Do you use the same root password for every device?
I'd like to say "yes, everywhere", but it's still "no" in some instances. My company is using Password Safe to manage passwords for our Customers, creating "safes" on a customer-by-customer basis. Many Customers have unique randomly-assigned passwords for root, local administrator, devices, etc. Unfortunately, some (either because of work done by prior vendors, or by laziness on our part) may have the same password used in multiple devices or on multiple server computers.
For my personal passwords I've gotten intereted in moving to a utility like Passwordmaker, which takes a "master passphrase" and some other fact (web site name, username, etc) and creates a random password from a secure hash function. As long as you know your "master password" and the "other fact", you can use the software to regerate your password each time you need it (i.e. the password is never stored anywhere, encrypted, plaintext, or otherwise).
I have yet to find a corporate password "vaulting" tool that does everything I want:
- SSL-based access from browsers as the UI
- LDAP authentication, permissions to access passwords in the database based on LDAP group membership.
- Maintains an audit trail of passwords accessed by each user (so I know what to change when someone leaves the company).
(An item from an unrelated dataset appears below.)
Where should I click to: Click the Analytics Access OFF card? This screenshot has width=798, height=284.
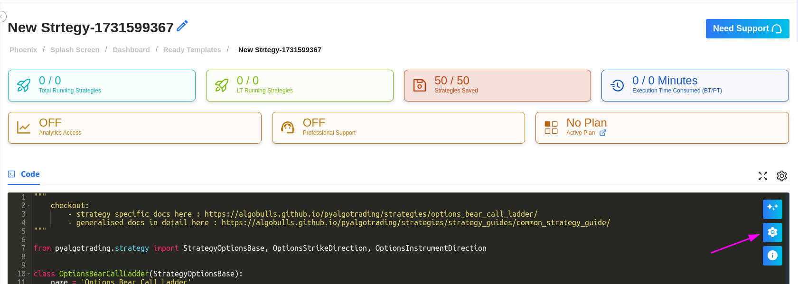click(x=134, y=128)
- Configuratable notifications for password expiration based on user (i.e. "Expire every password that 'bob' ever used since we're firing him"), based on date password last set, or based on number of unique users who have accessed the password ("The whole helpdesk, IT department, and janitorial staff have accessed this password-- expire it.")
- Metadata on each password including party to notify via email in the event of expiration, creation date, last changed date, notes.
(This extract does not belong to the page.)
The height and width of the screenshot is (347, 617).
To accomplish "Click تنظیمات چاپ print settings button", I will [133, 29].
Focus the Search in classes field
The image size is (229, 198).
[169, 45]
- Optional plug-in system to allow the password system itself to connect to systems and update expired passwords automatically.
- Ideally runs on a Windows or Linux-based webserver, probably using sqlite as the back-end.
I'd be willing to throw money or development time at such a project, but I've never found anything that comes close or wanted to spend the time to get it off the ground.
I use SSH keys, use the same one for all servers, and maintain a good password on my keyfile. Saves a lot of aggravation.
For devices where this wouldn't work, I'd use a password that had a hard-to-guess core, then use the devices dns name, IP, or other common characteristic (such as OS or brand), to make the password unique for the device. This worked especially well for groups of similar devices. Just keep the pattern/mnemonic secret, along with the core, and you have a difficult, unique password that was easy to remember.